====== Record set

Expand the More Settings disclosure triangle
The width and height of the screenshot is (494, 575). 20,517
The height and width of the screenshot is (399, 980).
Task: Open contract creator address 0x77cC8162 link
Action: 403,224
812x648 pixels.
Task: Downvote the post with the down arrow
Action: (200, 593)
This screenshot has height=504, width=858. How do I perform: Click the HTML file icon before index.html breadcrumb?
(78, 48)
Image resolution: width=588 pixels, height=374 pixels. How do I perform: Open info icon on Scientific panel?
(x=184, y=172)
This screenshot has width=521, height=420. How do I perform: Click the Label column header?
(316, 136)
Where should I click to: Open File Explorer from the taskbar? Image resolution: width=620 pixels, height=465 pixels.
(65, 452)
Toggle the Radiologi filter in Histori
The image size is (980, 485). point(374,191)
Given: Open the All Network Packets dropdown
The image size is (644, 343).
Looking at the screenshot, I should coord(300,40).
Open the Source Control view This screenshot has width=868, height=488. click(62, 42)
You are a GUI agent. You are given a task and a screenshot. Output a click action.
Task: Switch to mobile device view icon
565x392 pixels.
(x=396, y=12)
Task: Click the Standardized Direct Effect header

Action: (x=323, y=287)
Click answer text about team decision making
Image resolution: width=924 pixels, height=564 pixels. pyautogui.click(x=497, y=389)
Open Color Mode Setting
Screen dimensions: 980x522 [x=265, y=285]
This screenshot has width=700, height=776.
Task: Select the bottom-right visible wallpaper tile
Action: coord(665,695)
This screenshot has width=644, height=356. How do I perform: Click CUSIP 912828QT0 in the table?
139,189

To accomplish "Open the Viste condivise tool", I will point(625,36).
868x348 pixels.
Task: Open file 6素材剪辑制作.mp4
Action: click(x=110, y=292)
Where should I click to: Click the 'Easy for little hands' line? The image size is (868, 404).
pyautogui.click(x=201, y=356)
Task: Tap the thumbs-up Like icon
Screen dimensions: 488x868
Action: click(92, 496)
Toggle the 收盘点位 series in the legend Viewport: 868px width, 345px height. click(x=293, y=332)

============

Task objective -
Reproduce the listing shown above in its entirety, exactly.

Response box -
Expand the More Settings disclosure triangle
The width and height of the screenshot is (494, 575). 20,517
The height and width of the screenshot is (399, 980).
Task: Open contract creator address 0x77cC8162 link
Action: 403,224
812x648 pixels.
Task: Downvote the post with the down arrow
Action: (200, 593)
This screenshot has height=504, width=858. How do I perform: Click the HTML file icon before index.html breadcrumb?
(78, 48)
Image resolution: width=588 pixels, height=374 pixels. How do I perform: Open info icon on Scientific panel?
(x=184, y=172)
This screenshot has width=521, height=420. How do I perform: Click the Label column header?
(316, 136)
Where should I click to: Open File Explorer from the taskbar? Image resolution: width=620 pixels, height=465 pixels.
(65, 452)
Toggle the Radiologi filter in Histori
The image size is (980, 485). point(374,191)
Given: Open the All Network Packets dropdown
The image size is (644, 343).
Looking at the screenshot, I should coord(300,40).
Open the Source Control view This screenshot has width=868, height=488. click(62, 42)
You are a GUI agent. You are given a task and a screenshot. Output a click action.
Task: Switch to mobile device view icon
565x392 pixels.
(x=396, y=12)
Task: Click the Standardized Direct Effect header

Action: (x=323, y=287)
Click answer text about team decision making
Image resolution: width=924 pixels, height=564 pixels. pyautogui.click(x=497, y=389)
Open Color Mode Setting
Screen dimensions: 980x522 [x=265, y=285]
This screenshot has width=700, height=776.
Task: Select the bottom-right visible wallpaper tile
Action: coord(665,695)
This screenshot has width=644, height=356. How do I perform: Click CUSIP 912828QT0 in the table?
139,189

To accomplish "Open the Viste condivise tool", I will point(625,36).
868x348 pixels.
Task: Open file 6素材剪辑制作.mp4
Action: click(x=110, y=292)
Where should I click to: Click the 'Easy for little hands' line? The image size is (868, 404).
pyautogui.click(x=201, y=356)
Task: Tap the thumbs-up Like icon
Screen dimensions: 488x868
Action: click(92, 496)
Toggle the 收盘点位 series in the legend Viewport: 868px width, 345px height. click(x=293, y=332)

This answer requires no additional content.